2. Show that there are sequences {a_n}from infinity when n=1 and {b_n} from infinity when n=1 such that [a_1, b_1] is a subset [0,1], and for each n E J, [a_n+1 , b_n+1] is a subset [a_n, b_n] and T(n) is not an element of [a_n, b_n]
3. Show that {a_n} from infinity when n=1 converges; call the limit A.
4. Prove that A E [a_n, b_n] for each n E J. Conclude that A is not an element im T.
5. Finish the proof that [0,1] is uncountable.

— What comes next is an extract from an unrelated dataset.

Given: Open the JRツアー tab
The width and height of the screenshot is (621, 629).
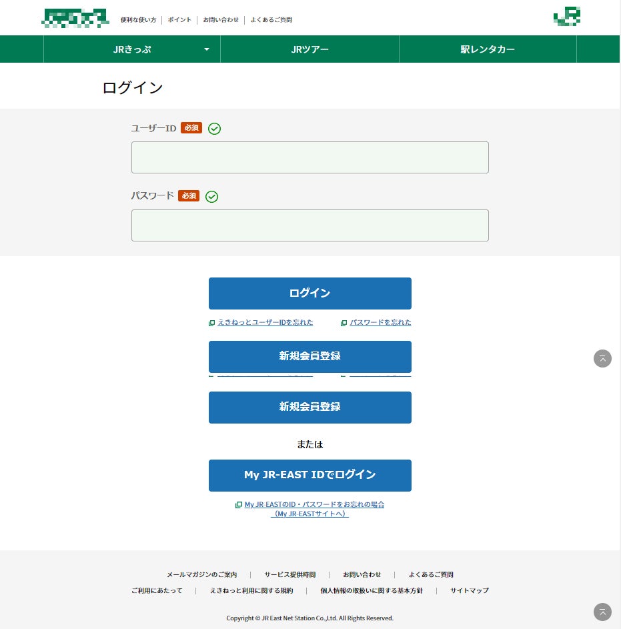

Originally Posted by rosebud

1. Prove that R is equivalent to (0,1) and (0,1) is equivalent to [0,1]. Conclude that R is equivalent to R.

surely that is not what the problem says! That R is equivalent to [0,1] would follow from this but "R is equivalent to R" is trivial.

To prove that R is equivalent to (0,1), look at the function f(x)= $\displaystyle \frac{1}{x(x-1)}$. To prove that (0,1) is equivalent to [0,1], write the rational numbers in (0, 1) in an ordering $\displaystyle \{r_1, r_2, r_3, ...\}$ (which is possible because the rational numbers are countable) and define f(x)= x if x is irrational, $\displaystyle f(r_1)= 0, f(r_2)= 1, f(r_n)= r_{n-1}$ for n>2.

Now prove that [0,1] is uncountable. Consider an arbitrary function f: J--> [0,1] and prove that im f is not equal to [0,1]. Thus, there is no function from J onto [0,1], and so [0,1] is uncountable. Suppose that T is a function from J to [0,1].
2. Show that there are sequences {a_n}from infinity when n=1 and {b_n} from infinity when n=1 such that [a_1, b_1] is a subset [0,1], and for each n E J, [a_n+1 , b_n+1] is a subset [a_n, b_n] and T(n) is not an element of [a_n, b_n]
3. Show that {a_n} from infinity when n=1 converges; call the limit A.
4. Prove that A E [a_n, b_n] for each n E J. Conclude that A is not an element im T.

I have no idea what "from infinity" means here.

5. Finish the proof that [0,1] is uncountable.